Or, embrace your process. I’ve come to realize that I’m more creative/productive doing a lot of things. Because if I get stuck on one thing, I switch and keep moving forward. If I’m on one thing and I get stuck…the stuck has a lot of impact on my productivity, and is also discouraging as hell.
Which is why I’ve decided to be okay with writing four books at a time while reading ten.
I’ve also decided it’s okay to have a process that’s a mish-mash of planning and discovery in the moment. Sometimes you have to plan ahead. Sometimes you don’t know how to plan because something hasn’t been discovered yet. This thought brought to you by Candace Haven’s Mozart or Beethoven? post on Genreality. I couldn’t answer the question until I admitted I do it both ways. In the same book. Sometimes a scene is just there, whole-cloth. Sometimes I have to figure it out, one random and disjointed piece at a time.

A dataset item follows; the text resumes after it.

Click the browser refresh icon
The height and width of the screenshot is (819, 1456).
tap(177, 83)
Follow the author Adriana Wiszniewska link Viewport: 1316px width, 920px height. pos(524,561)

While I’m at it, I’ve decided it’s also perfectly healthy that I get all cheerful plotting fictional murders and violence.
If you’ve tried to change something about yourself or your process and gotten discouraged, why not just make a virtue of your vices and go with it?
I admire your ability to work on multiple projects at once. I’m very much a go-until-I-finish-the-book type writer. VERY FOCUSED.
Don’t forget, I’m waitin’ for something to crit! 😉
Hope those contractions are leading to something soon!
At a certain point I always drop everything else and focus on one book until it’s done, but until that point, I’m better off not trying to make myself just do one thing. It leads to way too much time spent spinning my wheels.
The first thing I have for you to crit will probably be after contractions are over and there’s an actual baby. ; )
Perfect timing! I’ve been considering a change in the way I balance Paying Writing and Hope-It-Will-Pay Writing, and thinking of my experiment as turning a vice into virtue gives me a fun approach. Thanks, Charli.
You’re welcome. And have fun!
What you said, Charli!
I have given up on trying to write in chronological order, write one scene at a time, write one book at a time, etc.
Unless that’s just how it happens to work out. In which case I do a happy dance and then get back to business as usual.
May, sometimes chronological works for me, but not always. I think the important thing is to not get hung up on process and just produce!